══ Selected text
Fig. 6.. SA-MSNs@CM-Stiff promotes migration and paracrine function of BMSCs under 3D conditions.

(A) Live/dead assay of BMSCs cultured with hydrogels under 3D conditions for 3 days (scale bar, 200 μm). Live cells appear green, and dead cells appear red. (B) The Transwell assay was used to evaluate the effect of hydrogels on the migration capacity of BMSCs cultured with hydrogels under 3D conditions for 3 days (scale bar, 100 μm). (C) Immunofluorescence staining of F-actin in BMSCs cultured with hydrogels under 3D conditions for 3 days (scale bar, 40 μm). (D) HGF, PEG2, SDF-1, and VEGF-A expression in BMSCs cultured with hydrogels under 3D conditions for 3 days. (E) Schematic diagram of SA-MSNs@CM-Stiff promotes migration and paracrine function of BMSCs under 3D conditions. n = 3 for each group. Error bars denote means ± SEM; *P < 0.05, **P < 0.01, and ***P < 0.001.

Fig. 7.. SA-MSNs@CM-Stiff regulates macrophage polarization by promoting BMSCs paracrine under 3D conditions.

(A) Protocol of in vitro experiments for detecting macrophage polarization regulated by BMSCs paracrine (by Figdraw). BMSCs were cultured with hydrogels for 3 days. After removal of the supernatant, cells were cultured in Dulbecco’s modified Eagle’s medium (DMEM)/F12 for 3 days, and the supernatant was collected as THP-1 conditioned medium for 2 days. BCM, BMSCs-conditioned medium. (B) Flow cytometric analysis of the expression levels of M1 macrophages (F4/80/ CD86⁺). (C) Flow cytometric analysis of the expression levels of M2 macrophages (F4/80/ CD206⁺). (D) Representative immunofluorescence staining for CD68 and CD86 in THP-1 cells (scale bar, 25 μm). (E) Representative immunofluorescence staining for CD68 and CD206 in THP-1 cells (scale bar, 25 μm). (F) Western blot analysis of CD86 and CD206 levels in macrophages. (G) VEGF-A and BMP-2 expression in macrophages. n = 3 for each group. Error bars denote means ± SEM; *P < 0.05, **P < 0.01, and ***P < 0.001.
════
══ Entries shown
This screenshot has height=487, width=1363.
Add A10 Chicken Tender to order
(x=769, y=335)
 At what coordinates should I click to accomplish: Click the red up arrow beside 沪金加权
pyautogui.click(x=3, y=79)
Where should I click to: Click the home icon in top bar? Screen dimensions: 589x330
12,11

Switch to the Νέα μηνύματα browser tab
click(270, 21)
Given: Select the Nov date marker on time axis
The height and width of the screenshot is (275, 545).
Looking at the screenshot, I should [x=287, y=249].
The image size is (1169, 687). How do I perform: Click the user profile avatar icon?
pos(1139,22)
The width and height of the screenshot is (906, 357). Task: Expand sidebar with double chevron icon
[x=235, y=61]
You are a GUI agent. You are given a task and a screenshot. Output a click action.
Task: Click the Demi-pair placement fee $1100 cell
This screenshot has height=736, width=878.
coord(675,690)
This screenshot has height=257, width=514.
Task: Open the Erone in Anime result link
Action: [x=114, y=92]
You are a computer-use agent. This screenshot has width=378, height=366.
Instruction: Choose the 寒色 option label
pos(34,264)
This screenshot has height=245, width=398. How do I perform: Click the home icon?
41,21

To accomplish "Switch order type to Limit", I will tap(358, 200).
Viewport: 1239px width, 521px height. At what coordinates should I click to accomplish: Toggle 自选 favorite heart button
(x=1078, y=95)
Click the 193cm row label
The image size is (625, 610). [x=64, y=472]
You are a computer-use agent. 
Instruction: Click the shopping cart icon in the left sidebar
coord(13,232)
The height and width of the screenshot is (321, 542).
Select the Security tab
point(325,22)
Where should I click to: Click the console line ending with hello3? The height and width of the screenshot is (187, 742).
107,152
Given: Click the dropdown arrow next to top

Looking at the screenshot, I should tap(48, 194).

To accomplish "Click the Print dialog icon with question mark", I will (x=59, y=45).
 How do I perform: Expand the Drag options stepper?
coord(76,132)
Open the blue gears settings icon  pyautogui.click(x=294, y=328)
════
— Task —
From the figure captions above, reproduce word for word the part that begins with the words containing "(A) Live/dead assay" and ends with "paracrine under 3D conditions.".

— Expected answer —
(A) Live/dead assay of BMSCs cultured with hydrogels under 3D conditions for 3 days (scale bar, 200 μm). Live cells appear green, and dead cells appear red. (B) The Transwell assay was used to evaluate the effect of hydrogels on the migration capacity of BMSCs cultured with hydrogels under 3D conditions for 3 days (scale bar, 100 μm). (C) Immunofluorescence staining of F-actin in BMSCs cultured with hydrogels under 3D conditions for 3 days (scale bar, 40 μm). (D) HGF, PEG2, SDF-1, and VEGF-A expression in BMSCs cultured with hydrogels under 3D conditions for 3 days. (E) Schematic diagram of SA-MSNs@CM-Stiff promotes migration and paracrine function of BMSCs under 3D conditions. n = 3 for each group. Error bars denote means ± SEM; *P < 0.05, **P < 0.01, and ***P < 0.001.

Fig. 7.. SA-MSNs@CM-Stiff regulates macrophage polarization by promoting BMSCs paracrine under 3D conditions.